Sapped by infighting that ended his razor-thin parliamentary majority, Prime Minister Naftali Bennett on Monday announced he would move to dissolve the Knesset, with Foreign Minister Yair Lapid assuming top office in a caretaker capacity.
A preliminary vote on that motion is set for Wednesday.
The prospect of an election as early as October - delighted Netanyahu, Israel's longest-serving leader who was toppled a year ago after Bennett mustered a rare coalition of hard-right, liberal and Arab politicians.
"Something great happened here," Netanyahu declared on Monday, saying that his conservative Likud party would lead the next government.
Surveys have consistently given Likud around 30 of parliament's 120 seats - which would make it the biggest party but would require Netanyahu to sign up like-minded allies, including among current partners in Bennett's coalition.
Two of those - Finance Minister Avigdor Lieberman and Justice Minister Gideon Saar - ruled out joining forces with Netanyahu, who is on trial on corruption charges he denies.
"I won't be bringing Bibi (Netanyahu) back. All of the party members are with me. No one will succumb to inducements (to defect to Likud)," Saar told Army Radio.
Lieberman said at a conference that coalition lawmakers may link the motion to dissolve the Knesset to a bill that would prevent anyone under criminal indictment from heading a government. But a Knesset spokesman said such linkage was not technically possible in the voting scheduled for Wednesday.
In his last two years in office, Netanyahu's legal woes denied him the solid right-wing coalition he sought through four elections.

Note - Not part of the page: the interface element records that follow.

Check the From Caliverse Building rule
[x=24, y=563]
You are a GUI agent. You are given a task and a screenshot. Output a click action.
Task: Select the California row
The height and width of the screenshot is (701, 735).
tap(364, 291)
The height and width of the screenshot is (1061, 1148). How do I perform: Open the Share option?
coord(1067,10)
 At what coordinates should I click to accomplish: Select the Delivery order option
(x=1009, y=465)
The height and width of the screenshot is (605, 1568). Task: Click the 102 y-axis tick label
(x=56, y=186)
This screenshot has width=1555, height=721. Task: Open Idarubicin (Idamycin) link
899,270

A poll aired by Tel Aviv radio station 103 FM on Tuesday found that Netanyahu and likely rightist or ultra-Orthodox Jewish allies could command 59 parliament seats in the next vote, versus 55 predicted for parties in the current coalition. An Arab party not expected to back either bloc got six seats.
The eventual political map could change, however, if smaller parties disappear or join forces - or if Netanyahu or Lapid, whose centrist Yesh Atid party is polling in second place, manage to reach across to less-likely partners.
The election announcement had no immediate impact on financial markets, which are used to the political uncertainty. The main indexes on the Tel Aviv Stock Exchange were slightly up and the shekel was stronger against the dollar.